Торвалль был в обычной своей одежде охотника — тяжелые поножи, обвязанные ремнями, крепкие башмаки и куртка с наголовником. Я ни разу не видел его одетым по-другому, и честно говоря, от одежды этой сильно пахло, и запах перебивал даже запах коровника. У Торвалля не было никого, кто бы его обстирывал. Он был холостяк, жил на отшибе, приходил и уходил, когда ему заблагорассудится. Единственным украшением у него было ожерелье из зубов полярного медведя, убитого им. А сейчас он в упор разглядывал меня, и мне казалось, что на меня смотрит какая-то хищная птица.
— Может быть, та женщина рассказала ему. У нее есть зрение, и она много знает о путях, — проговорил он.
Тюркир все еще сжимал мое плечо, чтобы я не выскочил в распахнутую дверь.
— Мы знаем, чем она владеет, но она всего лишь его приемная мать.

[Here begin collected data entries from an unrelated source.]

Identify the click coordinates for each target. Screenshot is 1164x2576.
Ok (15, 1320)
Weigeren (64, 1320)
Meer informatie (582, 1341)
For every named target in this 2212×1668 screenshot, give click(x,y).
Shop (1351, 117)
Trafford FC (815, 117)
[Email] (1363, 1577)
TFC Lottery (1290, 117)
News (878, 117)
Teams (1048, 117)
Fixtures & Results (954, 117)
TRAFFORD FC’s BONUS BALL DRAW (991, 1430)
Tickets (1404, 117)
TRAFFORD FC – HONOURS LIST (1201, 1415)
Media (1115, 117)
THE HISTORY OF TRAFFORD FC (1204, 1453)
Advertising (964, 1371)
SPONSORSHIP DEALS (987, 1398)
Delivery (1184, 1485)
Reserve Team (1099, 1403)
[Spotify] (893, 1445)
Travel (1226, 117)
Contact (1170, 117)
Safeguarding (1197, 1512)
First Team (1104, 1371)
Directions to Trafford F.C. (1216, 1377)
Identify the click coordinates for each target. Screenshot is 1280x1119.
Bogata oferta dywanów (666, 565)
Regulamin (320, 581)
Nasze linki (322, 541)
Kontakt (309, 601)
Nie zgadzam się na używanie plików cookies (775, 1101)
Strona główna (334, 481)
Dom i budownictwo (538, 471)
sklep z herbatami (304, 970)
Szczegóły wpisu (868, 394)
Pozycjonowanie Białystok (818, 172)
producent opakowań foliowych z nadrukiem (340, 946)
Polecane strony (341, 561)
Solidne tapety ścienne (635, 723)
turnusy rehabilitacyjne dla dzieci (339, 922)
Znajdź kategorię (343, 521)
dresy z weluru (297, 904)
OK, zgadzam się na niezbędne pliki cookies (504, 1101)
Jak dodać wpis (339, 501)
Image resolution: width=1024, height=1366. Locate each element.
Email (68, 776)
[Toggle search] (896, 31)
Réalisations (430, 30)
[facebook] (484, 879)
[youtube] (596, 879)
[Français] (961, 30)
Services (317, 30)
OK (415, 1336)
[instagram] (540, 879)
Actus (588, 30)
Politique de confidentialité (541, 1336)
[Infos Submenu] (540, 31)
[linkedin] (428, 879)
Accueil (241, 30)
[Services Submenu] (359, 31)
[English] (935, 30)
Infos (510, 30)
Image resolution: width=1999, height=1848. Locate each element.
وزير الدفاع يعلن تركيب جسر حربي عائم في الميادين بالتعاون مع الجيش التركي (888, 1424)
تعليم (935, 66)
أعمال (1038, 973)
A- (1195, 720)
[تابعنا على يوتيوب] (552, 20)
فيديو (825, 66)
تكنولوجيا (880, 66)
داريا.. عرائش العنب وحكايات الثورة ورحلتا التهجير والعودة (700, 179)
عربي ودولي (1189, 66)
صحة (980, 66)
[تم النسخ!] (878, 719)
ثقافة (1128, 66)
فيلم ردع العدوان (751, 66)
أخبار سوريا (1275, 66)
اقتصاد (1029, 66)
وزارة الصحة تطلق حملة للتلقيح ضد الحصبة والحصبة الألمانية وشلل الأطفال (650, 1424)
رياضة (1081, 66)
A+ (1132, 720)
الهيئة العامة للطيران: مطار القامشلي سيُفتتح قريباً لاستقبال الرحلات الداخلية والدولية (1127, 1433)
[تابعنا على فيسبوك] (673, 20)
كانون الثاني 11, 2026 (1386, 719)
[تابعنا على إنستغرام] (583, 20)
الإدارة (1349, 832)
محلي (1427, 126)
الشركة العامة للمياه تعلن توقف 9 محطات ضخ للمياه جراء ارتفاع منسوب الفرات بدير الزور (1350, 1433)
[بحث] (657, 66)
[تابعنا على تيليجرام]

И потом, ее там не было. Я думаю, мальчик сам видел однонога. Говорят, что женщина Лейва, та, что с Оркнейских островов, знала ведовство. Скорее, мальчишка унаследовал способности от нее. — Он слегка потряс меня, словно проверяя, не загремят ли эти таинственные «способности» у меня внутри.
— Не тряси его, только зря напугаешь. Пусть сам скажет. Тюркир медленно ослабил хватку, но не отпустил меня.
— Ты разговаривал с Гудрид об одноноге? — спросил он. Я был сбит с толку. Я не знал никакого однонога.
— Тварь, которая прыгает вдоль берега на одной ноге.
Тут я сообразил, о чем меня расспрашивают, но совершенно не понимал, почему Тюркир и Торвалль интересуются моим детским кривлянием. Я же не сделал ничего дурного.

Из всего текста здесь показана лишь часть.